On the Difference Between the Information Bottleneck and the Deep Information Bottleneck
This work addresses theoretical limitations in the Deep Information Bottleneck for researchers in machine learning, offering a more flexible framework that could improve generative modeling and neural network interpretation, though it appears incremental.
The paper revisits the Deep Variational Information Bottleneck (DVIB) and identifies limitations in its assumptions, specifically the requirement for two Markov chains to hold during optimization. It proposes a method to circumvent this by optimizing a lower bound for mutual information, showing that the actual mutual information includes terms measuring violations of one chain, and frames information bottleneck models as directed graphical models.
Combining the Information Bottleneck model with deep learning by replacing mutual information terms with deep neural nets has proved successful in areas ranging from generative modelling to interpreting deep neural networks. In this paper, we revisit the Deep Variational Information Bottleneck and the assumptions needed for its derivation.
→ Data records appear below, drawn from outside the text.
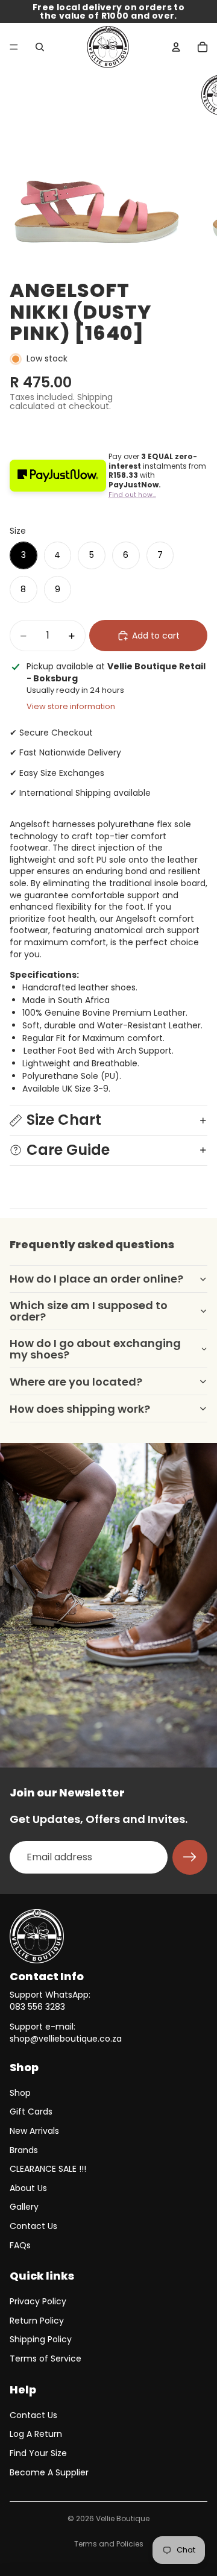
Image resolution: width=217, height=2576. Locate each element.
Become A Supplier (49, 2472)
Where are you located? (76, 1381)
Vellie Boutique (122, 2518)
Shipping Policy (41, 2339)
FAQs (20, 2245)
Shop (20, 2093)
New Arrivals (34, 2131)
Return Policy (37, 2321)
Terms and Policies (108, 2544)
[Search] (40, 47)
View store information (71, 706)
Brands (24, 2150)
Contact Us (33, 2226)
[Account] (176, 47)
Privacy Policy (38, 2301)
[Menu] (14, 47)
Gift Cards (31, 2112)
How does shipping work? (80, 1408)
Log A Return (36, 2434)
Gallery (24, 2207)
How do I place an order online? (96, 1278)
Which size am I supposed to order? (89, 1311)
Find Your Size (38, 2453)
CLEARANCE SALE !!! (48, 2169)
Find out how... (132, 494)
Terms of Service (45, 2358)
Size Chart (64, 1120)
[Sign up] (189, 1857)
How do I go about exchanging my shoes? (95, 1349)
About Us (28, 2188)
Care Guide (68, 1150)
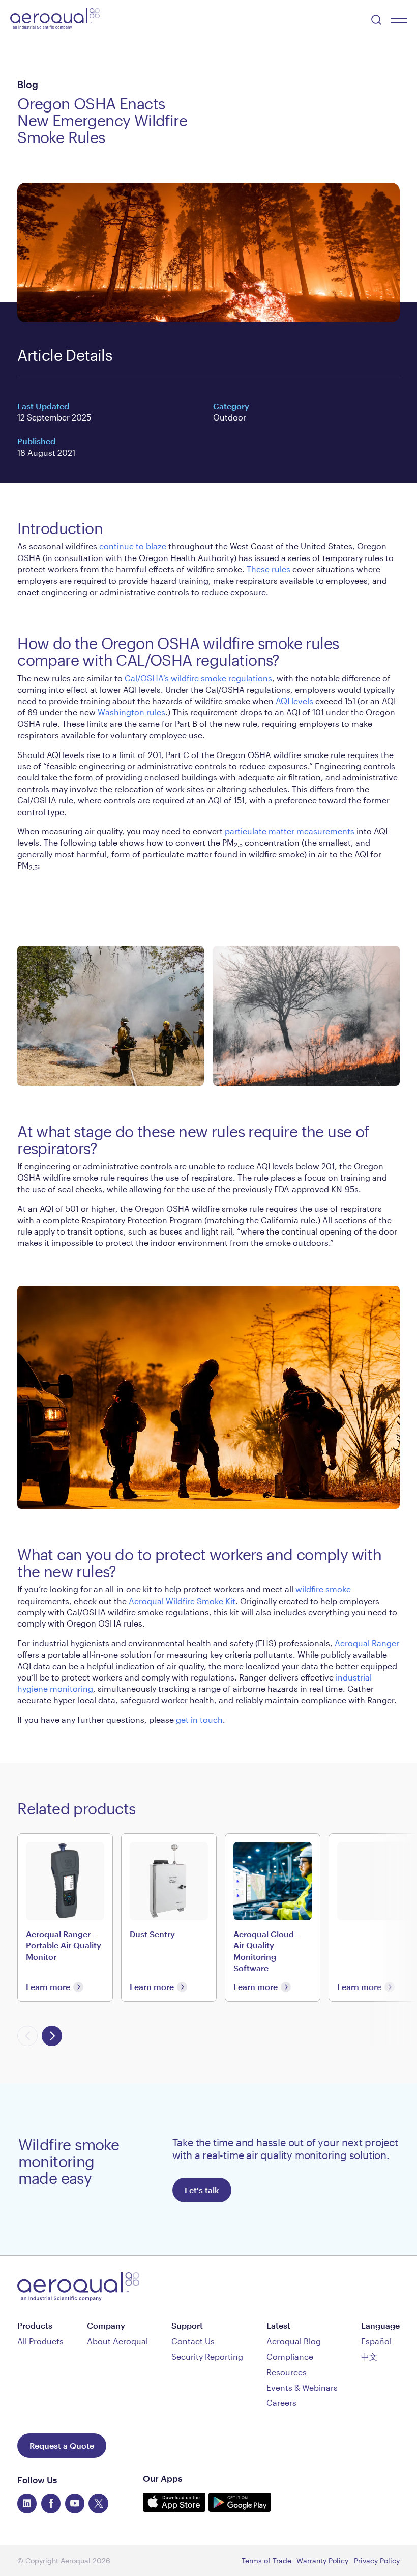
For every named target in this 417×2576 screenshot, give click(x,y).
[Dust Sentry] (169, 1917)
The two assumed properties of the data $X$, $Y$ and their latent representation $T$ take the form of two Markov chains $T-X-Y$ and $X-T-Y$. Requiring both to hold during the optimisation process can be limiting for the set of potential joint distributions $P(X,Y,T)$. We therefore show how to circumvent this limitation by optimising a lower bound for $I(T;Y)$ for which only the latter Markov chain has to be satisfied. The actual mutual information consists of the lower bound which is optimised in DVIB and cognate models in practice and of two terms measuring how much the former requirement $T-X-Y$ is violated. Finally, we propose to interpret the family of information bottleneck models as directed graphical models and show that in this framework the original and deep information bottlenecks are special cases of a fundamental IB model.